* ACTIVITY
All lines up to and including the one that contains "Click the 위시리스트에" are to be transcribed exactly, starting from the first line of the records.

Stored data
•••••

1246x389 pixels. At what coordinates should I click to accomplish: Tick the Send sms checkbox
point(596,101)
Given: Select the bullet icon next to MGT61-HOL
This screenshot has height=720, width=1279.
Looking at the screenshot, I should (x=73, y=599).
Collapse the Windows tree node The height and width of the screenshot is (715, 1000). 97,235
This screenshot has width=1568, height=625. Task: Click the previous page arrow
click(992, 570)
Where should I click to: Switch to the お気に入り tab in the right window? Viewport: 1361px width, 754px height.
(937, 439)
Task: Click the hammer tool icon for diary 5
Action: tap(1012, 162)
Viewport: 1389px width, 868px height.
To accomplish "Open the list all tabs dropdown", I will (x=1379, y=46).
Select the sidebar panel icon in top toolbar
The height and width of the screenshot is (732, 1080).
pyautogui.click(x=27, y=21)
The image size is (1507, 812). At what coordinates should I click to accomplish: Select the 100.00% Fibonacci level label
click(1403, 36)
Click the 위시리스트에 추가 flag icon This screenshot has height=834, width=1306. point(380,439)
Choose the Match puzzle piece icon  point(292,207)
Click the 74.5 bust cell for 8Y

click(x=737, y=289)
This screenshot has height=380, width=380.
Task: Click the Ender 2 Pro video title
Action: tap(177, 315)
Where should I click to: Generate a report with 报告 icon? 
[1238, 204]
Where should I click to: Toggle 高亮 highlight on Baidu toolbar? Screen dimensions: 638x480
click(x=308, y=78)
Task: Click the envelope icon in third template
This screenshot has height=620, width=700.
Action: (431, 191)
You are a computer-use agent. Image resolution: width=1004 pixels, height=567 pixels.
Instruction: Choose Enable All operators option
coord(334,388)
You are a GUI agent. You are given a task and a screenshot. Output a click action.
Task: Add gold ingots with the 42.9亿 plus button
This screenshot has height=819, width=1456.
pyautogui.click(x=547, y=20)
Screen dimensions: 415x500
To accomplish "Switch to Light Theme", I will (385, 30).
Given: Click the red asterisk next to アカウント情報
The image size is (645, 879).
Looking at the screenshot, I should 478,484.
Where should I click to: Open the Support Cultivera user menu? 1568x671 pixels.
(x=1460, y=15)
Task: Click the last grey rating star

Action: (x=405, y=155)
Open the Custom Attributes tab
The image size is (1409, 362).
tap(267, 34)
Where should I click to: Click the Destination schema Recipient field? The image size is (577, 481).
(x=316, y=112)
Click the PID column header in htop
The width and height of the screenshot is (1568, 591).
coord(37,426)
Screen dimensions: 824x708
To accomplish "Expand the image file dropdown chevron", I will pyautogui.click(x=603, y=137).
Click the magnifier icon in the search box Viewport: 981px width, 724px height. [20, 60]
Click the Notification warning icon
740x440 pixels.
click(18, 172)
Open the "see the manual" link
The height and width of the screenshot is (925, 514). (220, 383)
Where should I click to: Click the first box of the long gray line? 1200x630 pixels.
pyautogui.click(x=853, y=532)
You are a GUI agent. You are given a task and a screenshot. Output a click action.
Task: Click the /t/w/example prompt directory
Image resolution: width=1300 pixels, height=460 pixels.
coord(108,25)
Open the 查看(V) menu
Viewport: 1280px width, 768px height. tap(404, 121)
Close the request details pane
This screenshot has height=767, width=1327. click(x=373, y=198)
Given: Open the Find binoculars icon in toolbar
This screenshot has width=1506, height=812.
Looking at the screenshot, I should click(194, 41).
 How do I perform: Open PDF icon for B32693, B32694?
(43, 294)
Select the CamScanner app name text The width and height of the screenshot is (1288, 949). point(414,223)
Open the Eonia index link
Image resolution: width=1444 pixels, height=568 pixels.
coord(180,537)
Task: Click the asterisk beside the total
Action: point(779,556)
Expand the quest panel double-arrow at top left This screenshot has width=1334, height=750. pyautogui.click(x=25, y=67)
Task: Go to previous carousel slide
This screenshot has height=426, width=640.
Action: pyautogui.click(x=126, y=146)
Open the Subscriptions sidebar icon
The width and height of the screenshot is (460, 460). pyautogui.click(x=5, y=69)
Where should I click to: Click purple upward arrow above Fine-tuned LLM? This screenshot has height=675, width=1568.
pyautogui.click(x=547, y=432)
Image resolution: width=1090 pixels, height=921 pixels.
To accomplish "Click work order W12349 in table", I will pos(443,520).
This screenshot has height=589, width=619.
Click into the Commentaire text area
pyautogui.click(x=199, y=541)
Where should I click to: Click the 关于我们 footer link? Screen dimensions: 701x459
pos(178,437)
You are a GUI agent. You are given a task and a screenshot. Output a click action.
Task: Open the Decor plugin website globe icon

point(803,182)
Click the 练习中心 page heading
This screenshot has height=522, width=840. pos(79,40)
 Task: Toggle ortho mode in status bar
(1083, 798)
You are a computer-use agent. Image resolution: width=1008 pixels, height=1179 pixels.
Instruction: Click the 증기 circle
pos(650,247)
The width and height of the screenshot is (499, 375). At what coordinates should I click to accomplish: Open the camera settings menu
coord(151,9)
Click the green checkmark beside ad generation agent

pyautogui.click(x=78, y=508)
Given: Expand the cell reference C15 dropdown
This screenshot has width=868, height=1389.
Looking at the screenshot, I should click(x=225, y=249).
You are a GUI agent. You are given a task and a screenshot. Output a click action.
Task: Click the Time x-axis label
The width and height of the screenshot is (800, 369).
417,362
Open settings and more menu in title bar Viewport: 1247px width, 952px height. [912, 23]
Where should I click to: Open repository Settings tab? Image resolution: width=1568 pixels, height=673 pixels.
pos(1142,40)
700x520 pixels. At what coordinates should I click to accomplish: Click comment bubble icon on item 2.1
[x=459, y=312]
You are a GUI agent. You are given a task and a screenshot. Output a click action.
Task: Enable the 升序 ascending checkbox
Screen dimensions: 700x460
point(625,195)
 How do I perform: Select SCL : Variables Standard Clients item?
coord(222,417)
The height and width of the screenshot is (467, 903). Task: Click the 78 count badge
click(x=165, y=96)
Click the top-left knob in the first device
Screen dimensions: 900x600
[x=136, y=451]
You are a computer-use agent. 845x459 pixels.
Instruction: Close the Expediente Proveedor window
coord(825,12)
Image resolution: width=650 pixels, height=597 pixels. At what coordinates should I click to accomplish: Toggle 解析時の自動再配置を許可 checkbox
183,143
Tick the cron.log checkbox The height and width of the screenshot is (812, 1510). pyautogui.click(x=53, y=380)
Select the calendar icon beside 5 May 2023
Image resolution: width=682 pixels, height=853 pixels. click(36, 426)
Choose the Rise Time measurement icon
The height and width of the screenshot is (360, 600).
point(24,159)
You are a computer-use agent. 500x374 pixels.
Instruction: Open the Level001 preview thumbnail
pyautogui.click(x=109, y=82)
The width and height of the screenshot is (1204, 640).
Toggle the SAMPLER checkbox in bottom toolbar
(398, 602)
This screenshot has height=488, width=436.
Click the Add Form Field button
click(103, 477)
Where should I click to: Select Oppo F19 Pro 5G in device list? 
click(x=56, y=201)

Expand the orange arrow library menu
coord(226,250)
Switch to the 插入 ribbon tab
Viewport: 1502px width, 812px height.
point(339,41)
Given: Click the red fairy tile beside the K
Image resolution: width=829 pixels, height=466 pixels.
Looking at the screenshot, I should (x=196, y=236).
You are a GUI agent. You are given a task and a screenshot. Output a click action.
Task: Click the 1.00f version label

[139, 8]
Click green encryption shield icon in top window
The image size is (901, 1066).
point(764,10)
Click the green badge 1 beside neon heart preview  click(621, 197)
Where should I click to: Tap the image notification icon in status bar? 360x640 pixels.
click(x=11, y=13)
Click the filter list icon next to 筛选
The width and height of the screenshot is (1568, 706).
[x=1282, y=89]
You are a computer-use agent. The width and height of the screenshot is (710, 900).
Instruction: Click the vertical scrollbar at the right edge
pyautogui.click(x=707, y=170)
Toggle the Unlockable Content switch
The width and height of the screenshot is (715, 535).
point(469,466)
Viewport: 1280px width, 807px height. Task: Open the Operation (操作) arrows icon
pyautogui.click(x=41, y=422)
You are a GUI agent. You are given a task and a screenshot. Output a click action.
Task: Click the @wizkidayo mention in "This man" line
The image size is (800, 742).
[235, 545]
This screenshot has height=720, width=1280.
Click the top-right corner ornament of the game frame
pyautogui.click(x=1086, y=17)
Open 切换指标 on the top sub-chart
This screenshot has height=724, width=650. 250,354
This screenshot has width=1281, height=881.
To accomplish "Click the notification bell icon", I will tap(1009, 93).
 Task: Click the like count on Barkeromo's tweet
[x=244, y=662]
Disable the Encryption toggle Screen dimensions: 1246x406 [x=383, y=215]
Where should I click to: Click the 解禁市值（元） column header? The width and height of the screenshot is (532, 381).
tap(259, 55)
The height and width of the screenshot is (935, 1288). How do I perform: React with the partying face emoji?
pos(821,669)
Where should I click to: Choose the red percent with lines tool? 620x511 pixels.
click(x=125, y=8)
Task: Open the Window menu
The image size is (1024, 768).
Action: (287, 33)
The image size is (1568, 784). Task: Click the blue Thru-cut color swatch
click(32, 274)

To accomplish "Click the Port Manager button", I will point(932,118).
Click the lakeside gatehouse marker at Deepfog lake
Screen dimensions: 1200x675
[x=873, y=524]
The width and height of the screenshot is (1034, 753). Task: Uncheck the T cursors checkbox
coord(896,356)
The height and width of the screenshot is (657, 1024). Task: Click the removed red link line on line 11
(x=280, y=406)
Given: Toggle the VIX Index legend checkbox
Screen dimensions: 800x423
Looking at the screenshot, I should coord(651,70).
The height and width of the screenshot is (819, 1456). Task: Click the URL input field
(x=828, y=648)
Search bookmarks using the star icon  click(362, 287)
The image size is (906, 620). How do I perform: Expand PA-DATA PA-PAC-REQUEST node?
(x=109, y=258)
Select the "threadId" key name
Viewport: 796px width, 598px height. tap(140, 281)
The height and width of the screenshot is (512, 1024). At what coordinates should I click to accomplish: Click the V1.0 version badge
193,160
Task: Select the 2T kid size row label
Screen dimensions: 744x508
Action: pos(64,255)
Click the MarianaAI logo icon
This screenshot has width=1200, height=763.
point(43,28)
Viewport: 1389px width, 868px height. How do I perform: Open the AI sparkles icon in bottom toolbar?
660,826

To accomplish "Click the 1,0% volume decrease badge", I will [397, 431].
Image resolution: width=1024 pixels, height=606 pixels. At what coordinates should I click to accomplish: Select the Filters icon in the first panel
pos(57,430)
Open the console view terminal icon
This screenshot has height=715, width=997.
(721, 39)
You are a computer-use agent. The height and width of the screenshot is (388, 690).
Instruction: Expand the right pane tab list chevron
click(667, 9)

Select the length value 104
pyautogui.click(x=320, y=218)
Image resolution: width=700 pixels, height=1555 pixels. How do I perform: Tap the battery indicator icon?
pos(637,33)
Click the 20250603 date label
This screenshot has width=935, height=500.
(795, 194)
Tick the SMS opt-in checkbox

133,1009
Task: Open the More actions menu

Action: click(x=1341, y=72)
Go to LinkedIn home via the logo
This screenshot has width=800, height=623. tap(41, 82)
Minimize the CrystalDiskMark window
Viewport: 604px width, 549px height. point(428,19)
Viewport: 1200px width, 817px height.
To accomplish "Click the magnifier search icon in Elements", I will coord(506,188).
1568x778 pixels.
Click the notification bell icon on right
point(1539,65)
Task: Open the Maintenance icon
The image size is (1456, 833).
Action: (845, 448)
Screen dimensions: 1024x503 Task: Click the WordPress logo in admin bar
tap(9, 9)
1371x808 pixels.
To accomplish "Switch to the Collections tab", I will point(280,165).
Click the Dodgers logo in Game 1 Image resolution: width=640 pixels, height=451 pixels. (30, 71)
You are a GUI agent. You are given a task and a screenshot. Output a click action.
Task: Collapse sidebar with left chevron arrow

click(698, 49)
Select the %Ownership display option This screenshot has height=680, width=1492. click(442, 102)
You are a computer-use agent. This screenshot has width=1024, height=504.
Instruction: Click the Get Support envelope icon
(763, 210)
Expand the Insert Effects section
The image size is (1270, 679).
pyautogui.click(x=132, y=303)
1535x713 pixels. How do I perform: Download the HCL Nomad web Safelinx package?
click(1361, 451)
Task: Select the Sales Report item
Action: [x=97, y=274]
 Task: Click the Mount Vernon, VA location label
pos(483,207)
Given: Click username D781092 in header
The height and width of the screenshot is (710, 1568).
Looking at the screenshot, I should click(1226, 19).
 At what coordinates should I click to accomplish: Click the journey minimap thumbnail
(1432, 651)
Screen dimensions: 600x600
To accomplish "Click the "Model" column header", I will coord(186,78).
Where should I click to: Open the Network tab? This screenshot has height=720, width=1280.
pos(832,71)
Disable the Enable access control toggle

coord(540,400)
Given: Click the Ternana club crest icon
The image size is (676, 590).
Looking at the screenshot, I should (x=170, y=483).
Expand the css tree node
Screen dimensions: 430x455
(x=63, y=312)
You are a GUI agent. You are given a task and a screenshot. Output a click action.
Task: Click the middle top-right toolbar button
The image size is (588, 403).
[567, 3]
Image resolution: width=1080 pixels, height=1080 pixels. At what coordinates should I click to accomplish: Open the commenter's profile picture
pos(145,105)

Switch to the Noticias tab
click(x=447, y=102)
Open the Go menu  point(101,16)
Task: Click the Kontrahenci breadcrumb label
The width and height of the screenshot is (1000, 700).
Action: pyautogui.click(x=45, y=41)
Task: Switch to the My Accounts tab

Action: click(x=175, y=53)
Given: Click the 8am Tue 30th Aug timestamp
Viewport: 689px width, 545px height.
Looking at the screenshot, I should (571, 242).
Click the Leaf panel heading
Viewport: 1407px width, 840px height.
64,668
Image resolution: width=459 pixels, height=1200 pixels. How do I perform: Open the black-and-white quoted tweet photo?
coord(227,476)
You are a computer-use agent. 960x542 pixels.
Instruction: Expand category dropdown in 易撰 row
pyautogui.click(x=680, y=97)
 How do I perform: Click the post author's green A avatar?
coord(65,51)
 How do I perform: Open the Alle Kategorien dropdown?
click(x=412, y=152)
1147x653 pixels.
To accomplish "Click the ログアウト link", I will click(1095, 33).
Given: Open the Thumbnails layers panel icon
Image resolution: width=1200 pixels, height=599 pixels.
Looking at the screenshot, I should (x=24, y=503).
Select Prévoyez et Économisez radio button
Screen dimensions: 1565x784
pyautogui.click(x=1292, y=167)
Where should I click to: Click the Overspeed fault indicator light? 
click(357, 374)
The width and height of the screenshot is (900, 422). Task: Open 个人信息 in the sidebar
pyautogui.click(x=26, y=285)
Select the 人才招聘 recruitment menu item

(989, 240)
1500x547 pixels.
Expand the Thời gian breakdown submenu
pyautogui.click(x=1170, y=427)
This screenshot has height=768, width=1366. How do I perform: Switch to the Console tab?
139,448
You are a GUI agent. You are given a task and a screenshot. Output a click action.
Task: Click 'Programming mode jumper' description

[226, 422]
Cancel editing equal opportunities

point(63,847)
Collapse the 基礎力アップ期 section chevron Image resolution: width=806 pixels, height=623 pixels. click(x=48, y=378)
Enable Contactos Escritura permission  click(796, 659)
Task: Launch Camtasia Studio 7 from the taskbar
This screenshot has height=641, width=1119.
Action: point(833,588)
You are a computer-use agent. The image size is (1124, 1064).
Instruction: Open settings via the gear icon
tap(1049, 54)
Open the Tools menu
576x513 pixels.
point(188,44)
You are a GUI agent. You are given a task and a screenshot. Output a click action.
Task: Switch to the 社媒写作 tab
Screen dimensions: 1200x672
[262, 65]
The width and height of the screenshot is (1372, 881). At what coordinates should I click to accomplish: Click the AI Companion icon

•••••

* TASK RESULT
1246x389 pixels. At what coordinates should I click to accomplish: Tick the Send sms checkbox
point(596,101)
Given: Select the bullet icon next to MGT61-HOL
This screenshot has height=720, width=1279.
Looking at the screenshot, I should (x=73, y=599).
Collapse the Windows tree node The height and width of the screenshot is (715, 1000). 97,235
This screenshot has width=1568, height=625. Task: Click the previous page arrow
click(992, 570)
Where should I click to: Switch to the お気に入り tab in the right window? Viewport: 1361px width, 754px height.
(937, 439)
Task: Click the hammer tool icon for diary 5
Action: tap(1012, 162)
Viewport: 1389px width, 868px height.
To accomplish "Open the list all tabs dropdown", I will (x=1379, y=46).
Select the sidebar panel icon in top toolbar
The height and width of the screenshot is (732, 1080).
pyautogui.click(x=27, y=21)
The image size is (1507, 812). At what coordinates should I click to accomplish: Select the 100.00% Fibonacci level label
click(1403, 36)
Click the 위시리스트에 추가 flag icon This screenshot has height=834, width=1306. point(380,439)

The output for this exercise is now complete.